Plantar fasciitis is one of the few orthopedic diagnoses we can usually make on history and exam alone — no MRI needed. When you describe stabbing heel pain on your first steps in the morning that eases as you walk, you've already told us most of what we need to know. Confirming it takes about two minutes of hands-on exam.
At your first visit, your LAOSS foot and ankle specialist will ask when the pain started, what your typical day looks like (how long you stand, how far you run, what shoes you live in), and what's made it better or worse. Then we examine the foot: we palpate the inside-front of the heel where the fascia attaches, test calf flexibility (a tight Achilles is almost always part of the picture), look at your arch shape, and watch you walk.

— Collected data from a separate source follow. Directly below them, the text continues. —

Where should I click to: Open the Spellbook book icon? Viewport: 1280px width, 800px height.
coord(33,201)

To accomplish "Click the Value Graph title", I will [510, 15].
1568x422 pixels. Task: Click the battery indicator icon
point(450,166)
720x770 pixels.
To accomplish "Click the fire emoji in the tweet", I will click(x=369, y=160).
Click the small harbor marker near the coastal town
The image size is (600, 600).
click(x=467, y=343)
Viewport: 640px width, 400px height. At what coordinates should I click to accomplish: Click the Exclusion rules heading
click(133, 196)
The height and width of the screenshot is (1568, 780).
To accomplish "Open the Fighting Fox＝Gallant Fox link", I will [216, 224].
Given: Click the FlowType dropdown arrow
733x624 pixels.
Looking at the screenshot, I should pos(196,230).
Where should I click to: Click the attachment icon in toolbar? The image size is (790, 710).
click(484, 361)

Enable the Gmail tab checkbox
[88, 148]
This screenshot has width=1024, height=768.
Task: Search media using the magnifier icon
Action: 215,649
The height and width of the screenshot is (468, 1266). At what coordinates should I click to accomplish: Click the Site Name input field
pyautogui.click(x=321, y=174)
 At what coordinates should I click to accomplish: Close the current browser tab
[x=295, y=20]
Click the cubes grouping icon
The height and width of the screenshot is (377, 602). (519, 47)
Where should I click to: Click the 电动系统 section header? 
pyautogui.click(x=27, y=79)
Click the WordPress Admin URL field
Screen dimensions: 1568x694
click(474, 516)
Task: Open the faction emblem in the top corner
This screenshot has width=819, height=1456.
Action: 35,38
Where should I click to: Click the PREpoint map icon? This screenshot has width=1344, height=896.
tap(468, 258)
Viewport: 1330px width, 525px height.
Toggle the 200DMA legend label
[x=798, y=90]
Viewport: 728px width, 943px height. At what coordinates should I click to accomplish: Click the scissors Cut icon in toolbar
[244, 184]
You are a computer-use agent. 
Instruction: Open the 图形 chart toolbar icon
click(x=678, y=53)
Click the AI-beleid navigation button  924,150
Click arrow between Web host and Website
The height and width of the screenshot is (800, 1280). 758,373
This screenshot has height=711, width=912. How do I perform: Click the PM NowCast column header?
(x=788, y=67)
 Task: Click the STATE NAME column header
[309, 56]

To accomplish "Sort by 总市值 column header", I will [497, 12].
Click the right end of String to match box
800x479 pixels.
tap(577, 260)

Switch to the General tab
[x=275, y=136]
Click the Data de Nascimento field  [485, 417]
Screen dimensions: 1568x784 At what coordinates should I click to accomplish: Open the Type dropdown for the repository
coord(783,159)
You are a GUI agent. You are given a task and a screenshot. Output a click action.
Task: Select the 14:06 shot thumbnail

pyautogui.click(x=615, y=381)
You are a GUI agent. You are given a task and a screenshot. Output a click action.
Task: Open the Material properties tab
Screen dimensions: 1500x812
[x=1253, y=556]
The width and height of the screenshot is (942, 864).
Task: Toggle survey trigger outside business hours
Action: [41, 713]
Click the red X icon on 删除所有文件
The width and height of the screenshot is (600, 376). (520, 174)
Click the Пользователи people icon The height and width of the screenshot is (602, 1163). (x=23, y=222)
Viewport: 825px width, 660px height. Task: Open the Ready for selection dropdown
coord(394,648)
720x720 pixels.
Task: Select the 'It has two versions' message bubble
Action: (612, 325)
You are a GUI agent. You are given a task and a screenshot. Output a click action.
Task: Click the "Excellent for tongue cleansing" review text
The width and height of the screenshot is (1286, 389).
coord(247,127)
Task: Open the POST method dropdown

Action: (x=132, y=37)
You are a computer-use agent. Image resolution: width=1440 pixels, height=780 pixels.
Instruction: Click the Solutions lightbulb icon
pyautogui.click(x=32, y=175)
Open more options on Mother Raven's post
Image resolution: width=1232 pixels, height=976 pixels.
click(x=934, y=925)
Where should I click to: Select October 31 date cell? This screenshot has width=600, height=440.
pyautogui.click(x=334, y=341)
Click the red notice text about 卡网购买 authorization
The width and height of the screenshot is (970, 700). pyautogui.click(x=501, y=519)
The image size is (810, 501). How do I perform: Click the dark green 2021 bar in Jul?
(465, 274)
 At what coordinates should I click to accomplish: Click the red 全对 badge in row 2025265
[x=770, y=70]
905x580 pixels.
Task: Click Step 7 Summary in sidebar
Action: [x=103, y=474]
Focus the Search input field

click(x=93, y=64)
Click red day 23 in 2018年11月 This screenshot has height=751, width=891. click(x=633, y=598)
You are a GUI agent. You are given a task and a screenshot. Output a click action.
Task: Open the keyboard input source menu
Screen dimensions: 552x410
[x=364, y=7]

We use on-site X-ray when we need to rule out other causes — a calcaneal stress fracture, a fat pad atrophy, or in older patients, signs of inflammatory arthritis. A heel spur on X-ray, by the way, is usually not the cause of your pain. Most people with plantar fasciitis don't have one, and most people with one don't have pain. We add diagnostic ultrasound or MRI only if the picture isn't clean — for example, if we suspect a partial plantar fascia tear in a runner, or if symptoms haven't responded to 6+ months of good conservative care.
Most patients leave the first visit with a confirmed diagnosis, a written stretching protocol, footwear and orthotic guidance, and a follow-up scheduled at 4–6 weeks to measure progress.